Face au Risque. Quels constats faites-vous sur le numérique dans la formation professionnelle ?
Karim Hilaly. Aujourd’hui, la formation numérique est incontournable. Les entreprises à avoir connecté 80 à 100 % de leurs salariés à une plateforme e-learning étaient 27 % seulement en 2016, 41 % en 2018 et devraient être 59 % en 2020, ce qui représente une progression de 50 % tous les 2 ans. Par ailleurs, la proportion de formations digitales au sein des catalogues de formation interne proposés par les entreprises à leurs collaborateurs est passée en 3 ans de 38 % à 56 %… C’est une tendance lourde, qui bouleverse structurellement le secteur de la formation. La formation présentielle reste indispensable sur des domaines d’approfondissement, de mise en pratique assez poussée ou pour des formations très opérationnelles.

Enregistrements de pointage de texte et d'éléments:
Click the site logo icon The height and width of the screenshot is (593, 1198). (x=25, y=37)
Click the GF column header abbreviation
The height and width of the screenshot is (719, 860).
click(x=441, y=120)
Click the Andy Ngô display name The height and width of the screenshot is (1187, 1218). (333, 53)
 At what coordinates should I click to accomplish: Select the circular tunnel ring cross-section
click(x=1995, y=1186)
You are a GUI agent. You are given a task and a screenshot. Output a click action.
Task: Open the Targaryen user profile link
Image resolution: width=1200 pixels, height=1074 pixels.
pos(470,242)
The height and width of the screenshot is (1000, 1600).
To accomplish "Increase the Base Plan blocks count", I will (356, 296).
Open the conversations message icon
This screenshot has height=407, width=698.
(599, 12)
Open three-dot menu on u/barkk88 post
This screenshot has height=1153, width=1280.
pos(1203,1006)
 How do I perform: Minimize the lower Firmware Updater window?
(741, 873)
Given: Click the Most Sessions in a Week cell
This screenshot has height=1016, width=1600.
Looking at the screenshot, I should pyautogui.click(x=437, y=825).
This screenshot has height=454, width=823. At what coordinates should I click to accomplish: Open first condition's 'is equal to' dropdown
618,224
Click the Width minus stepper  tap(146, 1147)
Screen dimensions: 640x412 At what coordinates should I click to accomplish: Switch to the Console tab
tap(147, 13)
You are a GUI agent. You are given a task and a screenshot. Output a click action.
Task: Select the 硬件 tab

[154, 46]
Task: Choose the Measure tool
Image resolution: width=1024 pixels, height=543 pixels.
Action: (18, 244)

Consigne 1
D'après l'entretien sur la formation numérique, quelle part des entreprises avait connecté 80 à 100 % de leurs salariés à une plateforme e-learning en 2018 ?
Consigne 2
Transcrivez fidèlement le passage de l'entretien sur la formation numérique qui commence par les mots contenant « Face au Risque. » et s'achève sur « formations très opérationnelles. ».

Résultat attendu 1
41 %.

Résultat attendu 2
Face au Risque. Quels constats faites-vous sur le numérique dans la formation professionnelle ?
Karim Hilaly. Aujourd’hui, la formation numérique est incontournable. Les entreprises à avoir connecté 80 à 100 % de leurs salariés à une plateforme e-learning étaient 27 % seulement en 2016, 41 % en 2018 et devraient être 59 % en 2020, ce qui représente une progression de 50 % tous les 2 ans. Par ailleurs, la proportion de formations digitales au sein des catalogues de formation interne proposés par les entreprises à leurs collaborateurs est passée en 3 ans de 38 % à 56 %… C’est une tendance lourde, qui bouleverse structurellement le secteur de la formation. La formation présentielle reste indispensable sur des domaines d’approfondissement, de mise en pratique assez poussée ou pour des formations très opérationnelles.